- Front cover of the 2004 It's Only a Game book, collecting the complete run of the comic strip
- Author: Charles M. Schulz
- Current status/schedule: Concluded four-days-a-week comic strip
- Launch date: November 3, 1957
- End date: January 11, 1959
- Syndicate(s): United Feature Syndicate
- Genre(s): Humor, Sports

= It's Only a Game (comic strip) =

American comic strip by Charles Schulz

It's Only a Game was a sports-and-game-oriented comics panel by Charles M. Schulz, creator of Peanuts. This panel feature ran for 14 months, from November 3, 1957, to January 11, 1959. It's Only a Game was distributed by United Feature Syndicate.

Schulz and cartoonist Jim Sasseville (who also assisted Schulz on Peanuts stories for various comic books) produced this strip which appeared in newspapers four times a week, including Sundays. Schulz created the strip and produced the first few weeks worth of strips himself; after that, while Schulz was responsible for most of the written content and rough artwork, Sasseville was brought on board to provide some of the gags and all the finished artwork, done in Schulz's style (Schulz continued to receive sole credit for the comic).

Despite the resemblance to the children in Peanuts, most of the characters in these cartoons were adults. The comic focused on games, which could range from card games and board games to classic "sporting" games, or even recreational activities. Unlike most other sports comics, the sporting activities focused on many amateur sports, like golf and ping pong.

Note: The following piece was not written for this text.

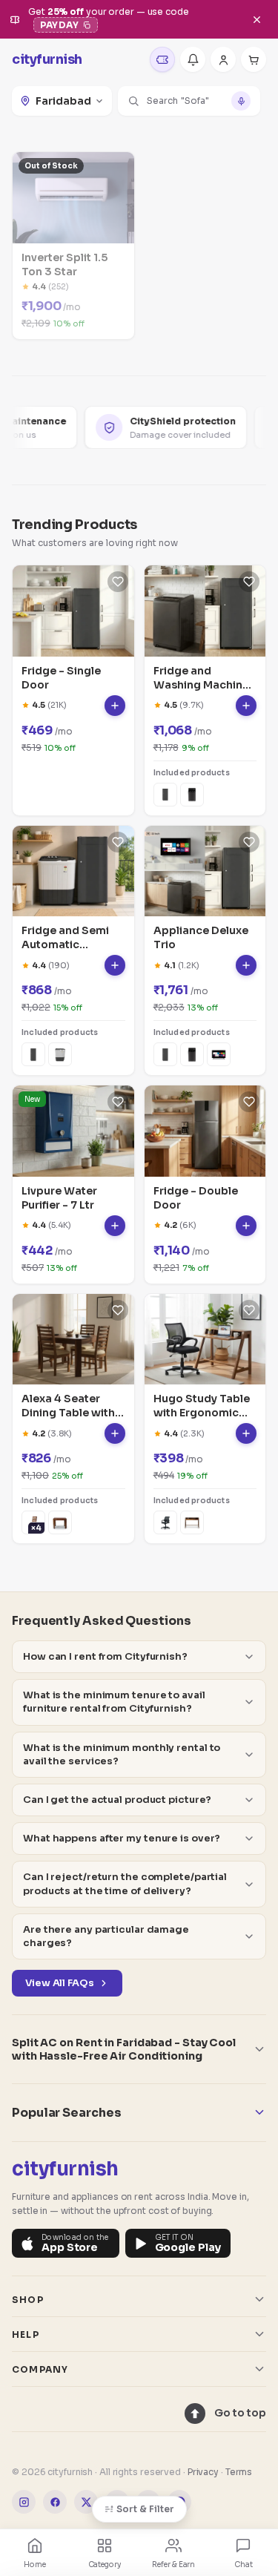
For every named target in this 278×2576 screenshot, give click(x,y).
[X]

The strip was modestly successful, although its unusual three-times-a-week publication schedule (Monday, Wednesday and Friday) may have limited its placement in many newspapers. A Sunday strip was also offered to newspapers, consisting of the three panels from earlier in the week, along with a bonus fourth panel in an elongated format.

Given the growing popularity of Peanuts (along with his work on Young Pillars) and the resulting demands on his time, Schulz canceled the strip after 63 weeks.